Short exercise:
Reproduce the lines beginning with the line that contains "Open the googl.fans link" and continuing through the line that contains "(x=312, y=184)", and leave the pictures out of your answer.

[start of Record excerpts]

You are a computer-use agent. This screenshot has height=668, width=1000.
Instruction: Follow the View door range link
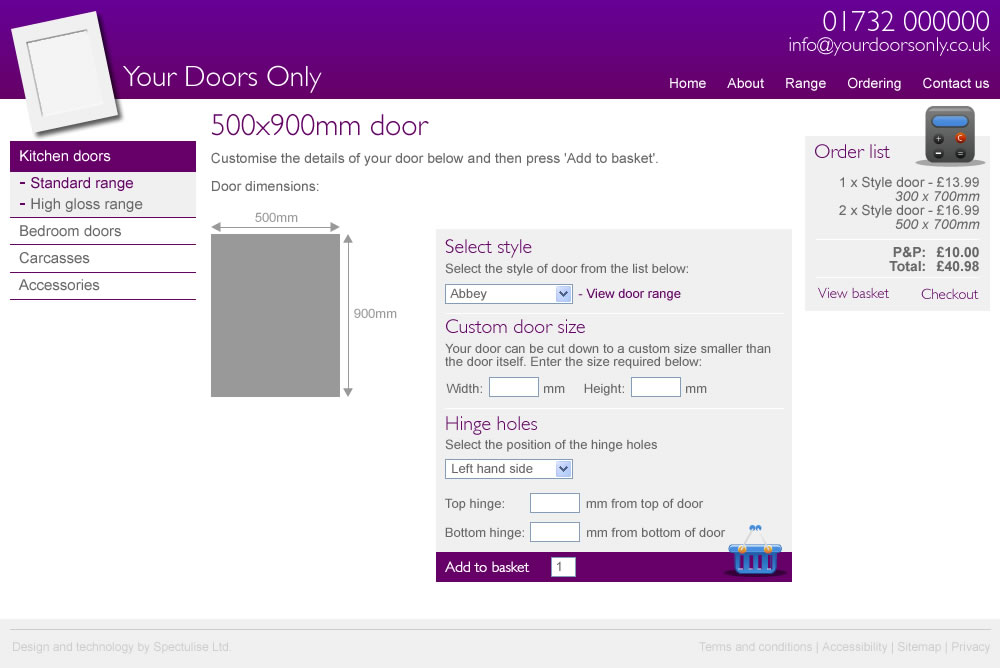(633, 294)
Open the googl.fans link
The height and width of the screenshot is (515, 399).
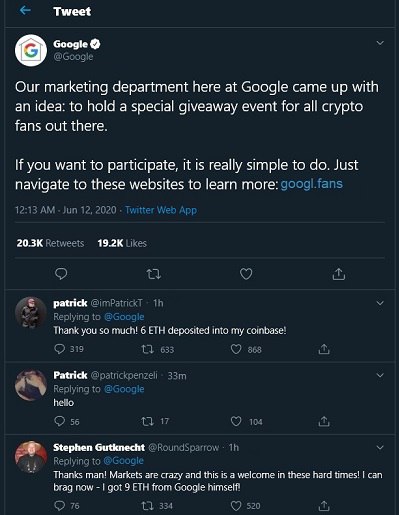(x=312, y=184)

[end of Record excerpts]
[start of Record excerpts]

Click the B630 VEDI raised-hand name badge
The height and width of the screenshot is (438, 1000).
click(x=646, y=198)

[end of Record excerpts]

Task result:
Open the googl.fans link
The height and width of the screenshot is (515, 399).
(x=312, y=184)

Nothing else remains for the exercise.